Miss Lo Tze Tze, 28, a part-time student, said she wasn't surprised to see people shunning the mall.

"No one will dare go near until the all-clear has been given," she said. "Unless of course, you are living in Tsing Yi estate."

Residents of Tsing Yi are clearly staying alert.

When Madam Alexis Sum, 43, a housewife, read the news online, she rushed out to buy masks for her family of four, including her maid.


"There was a long queue at two pharmacies and people were saying there were no more stock, so I quickly took the MTR to Tsim Sha Tsui and bought five boxes," she said.

A woman who wanted to be known only as Mandy, who has two children aged three years and 10 months and lives in an estate a few stations away from Tsing Yi, is also cautious.

She said: "On my way home after work, it made me even more worried when I noticed that people were not wearing masks.

"I quickly put on my own mask to protect herself."

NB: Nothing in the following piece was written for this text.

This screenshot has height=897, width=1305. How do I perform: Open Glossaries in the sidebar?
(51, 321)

An executive who wanted to be known as Jacky said: "There is definitely some concern among us, especially because Hong Kong is a densely populated city. And because the virus is 'invisible', there is no way we can tell who could be affected."

He added that the experience of Sars had made them even more fearful.

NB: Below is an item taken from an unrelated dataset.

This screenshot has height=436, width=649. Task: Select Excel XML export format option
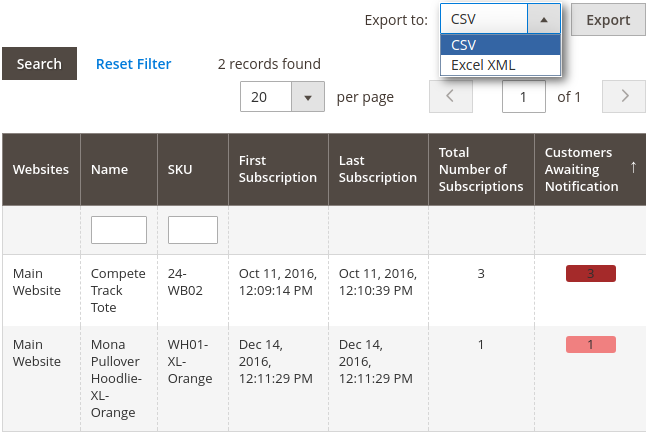pyautogui.click(x=500, y=65)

Street peddlers and those running food and beverage outlets are keeping their fingers crossed that Mers will be kept at bay.

Mr Terence Tam, 45, a manager in a steamboat restaurant, said: "We cannot afford to lose more business.

"There has already been a drop in mainland visitors following the 'Occupy Protests' last year. If Mers hits us, I dare not imagine what will happen to our economy."

More cases in S Korea, HK Mers-free

South Korea reported a 10th Middle East respiratory syndrome (Mers) death yesterday, as the outbreak of the potentially deadly virus forced the central bank to cut its key interest rate to ward off greater economic damage.

The 65-year-old man died after being infected with the virus while receiving treatment for lung cancer at a hospital.

Seoul also reported 14 new cases, including the first infection of a pregnant woman.

Bank of Korea governor Lee Ju Yeol said slowing exports and threats to business from Mers were central to the decision to cut its benchmark rate by a quarter percentage point, to a record low of 1.5 per cent.

Of the 14 new cases, eight were infected at Samsung Medical Centre in Seoul, a major hospital where 55 people have contracted the virus.

That is the largest cluster in the outbreak, AFP reported.

Meanwhile, all 33 suspected cases of Mers reported in Hong Kong tested negative, Xinhua reported the region's health authorities as saying yesterday. A 22-year-old woman had developed symptoms of fever and runny nose after returning from a trip to South Korea and attended a clinic in Tsing Yi, Hong Kong on Wednesday.

The clinic was then closed and areas around it were cordoned off for disinfection.

It reopened yesterday morning after the woman tested negative for the virus.

Residents of Hong Kong are particularly sensitive after an outbreak of Severe Acute Respiratory Syndrome killed 299 people in the city in 2003 and sparked global panic.